LB1 Homo floresiensis molar micro ct As detailed in Jungers and Kaifu (2011) this micro ct slice was taken to demonstrate that, contrary to the claims of Henneberg, there as no evidence of modern dental intervention in the crown of LB1's mandibular left first molar. The plane of this ct (longitudinal mesiodistal through the cenrte of the M1) is at an angle to the centre's of the M2, and, to a greater extent, the M3 (see below). As the mandibular roots are oval-shaped in bucco-lingual cross section, the roots of the M2 appear thickened, as they are sectioned at a different angle to the M1. The M3 roots have a similar problem, but the ct section has only captured the edge of the mesial (anterior) root. The most accurate view of the relative proportions of the pulp cavity and position of root bifurcation is for the M1. This is clearly not a taurodont tooth. As discussed by Jungers and Kaifu (2011) there is some sediment in the pulp cavities of M1 and M2.

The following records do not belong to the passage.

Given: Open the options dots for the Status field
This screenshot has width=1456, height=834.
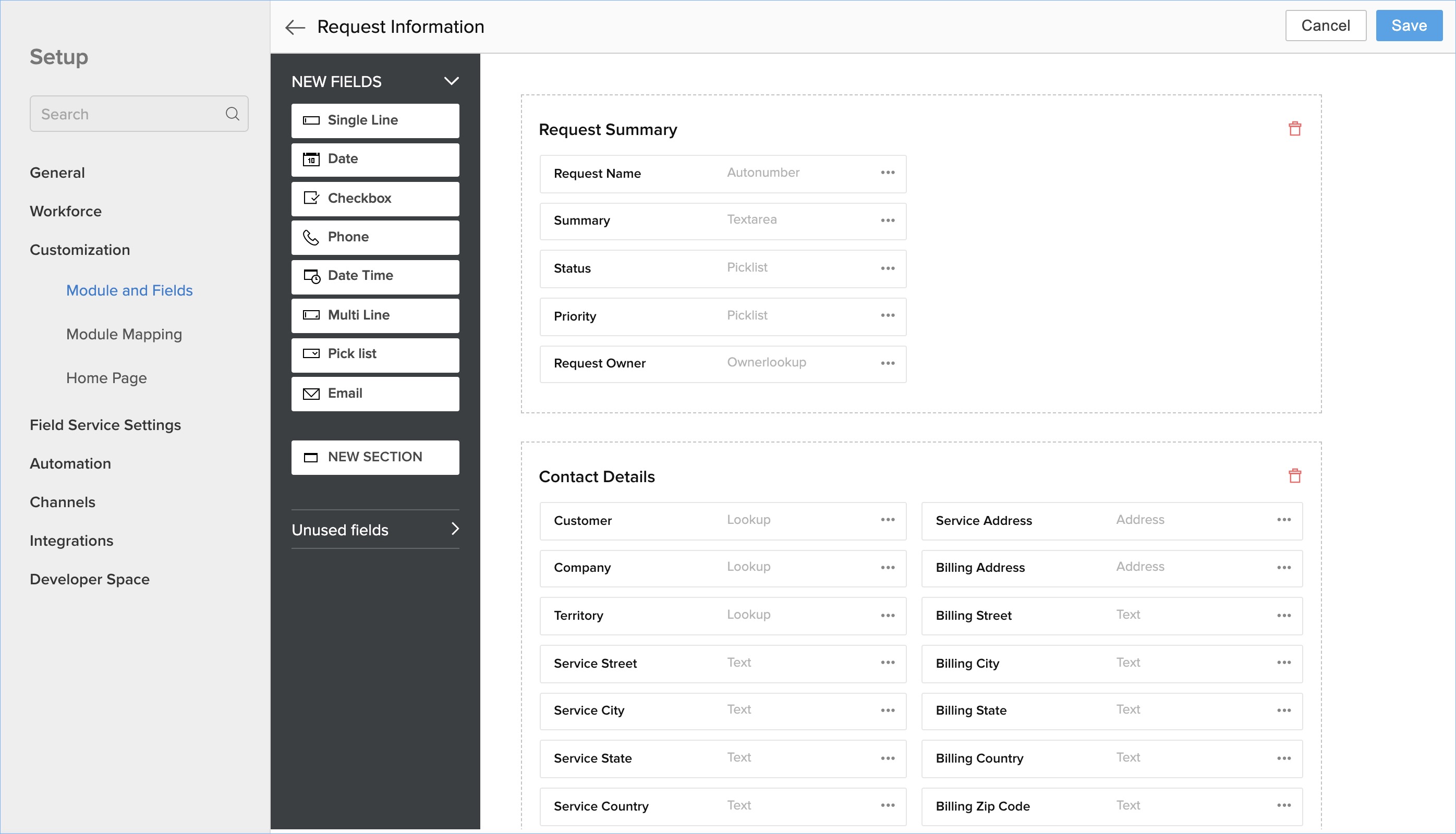Looking at the screenshot, I should [x=888, y=268].
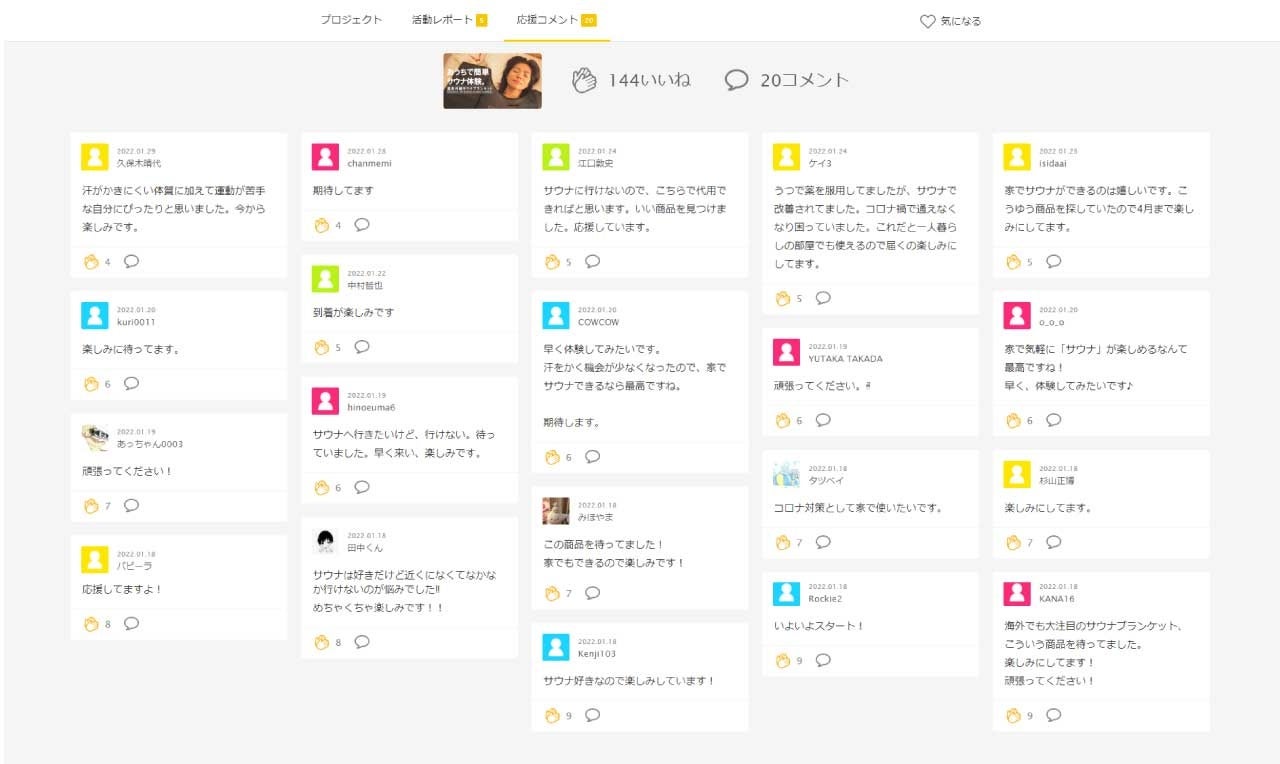Click the project thumbnail image in the header
This screenshot has height=764, width=1280.
492,81
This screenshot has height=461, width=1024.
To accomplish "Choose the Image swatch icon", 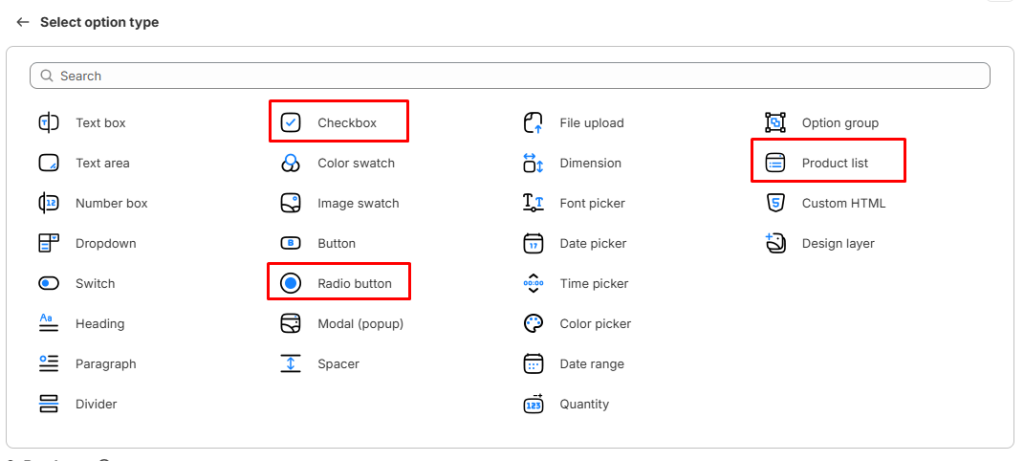I will tap(290, 203).
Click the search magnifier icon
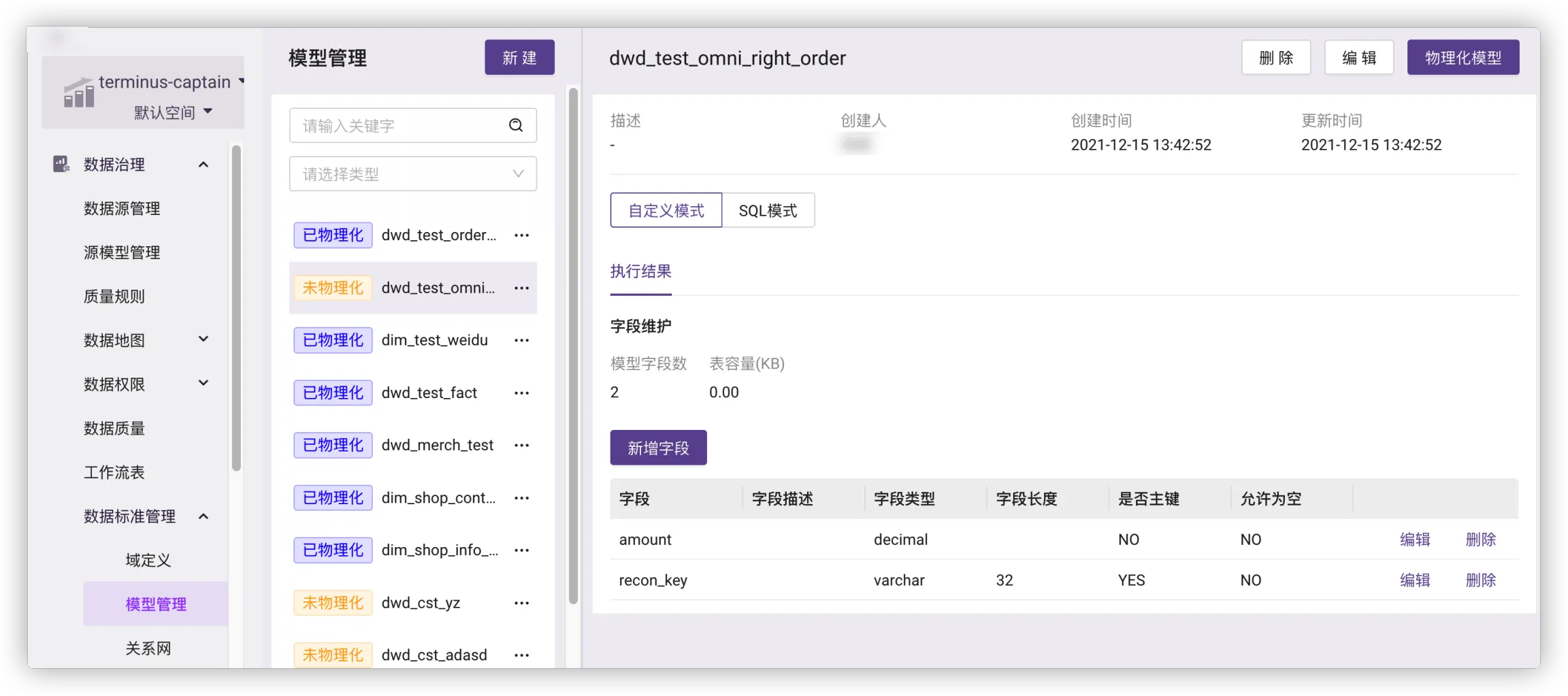1568x696 pixels. point(516,125)
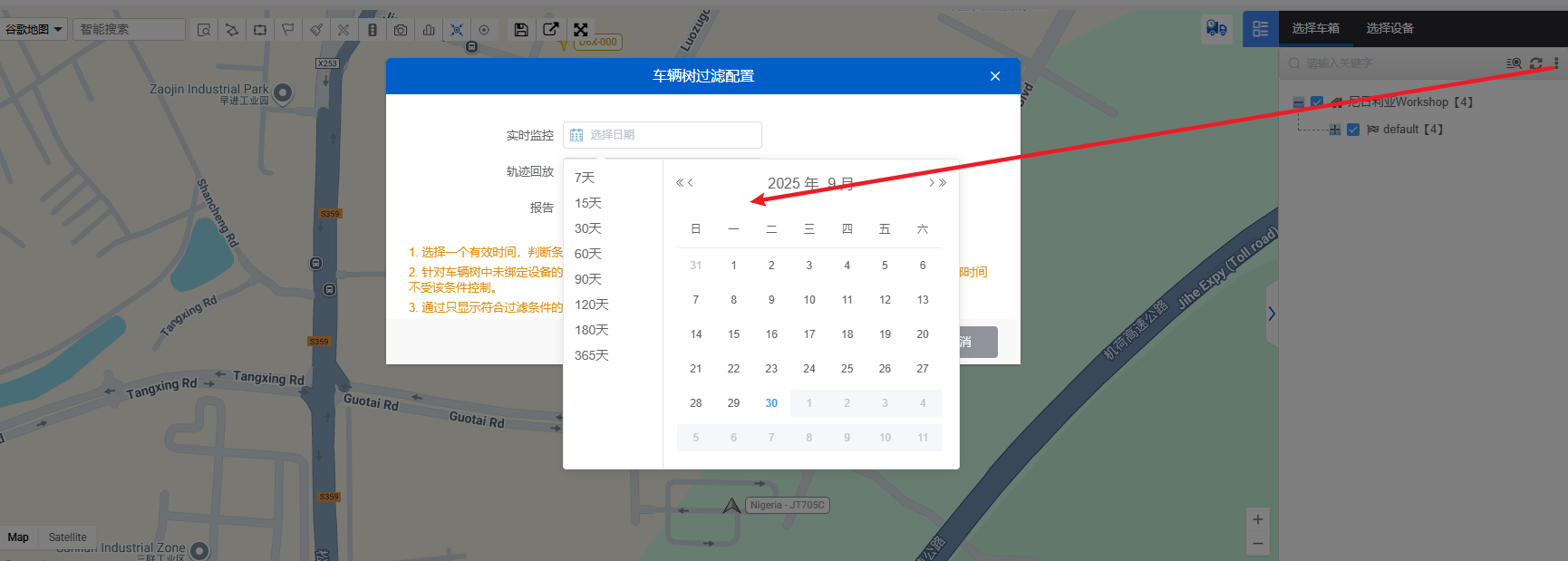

mand molar root alignment The modern human mandibular dental arch is "U-shaped" and the three molar teeth are not aligned in a straight line. A further complication is the helicoidal plane and Curve of Spee, that results in third molars being tilted lingually relative to the first two molars. A micro ct slice designed to run through the middle of the first molar, will usually only run through the buccal edge of the third molar. Depending upon the shape of the dental arch, and the alignment of the M1 and M2, sections through the M1 and M2 will also not be comparable.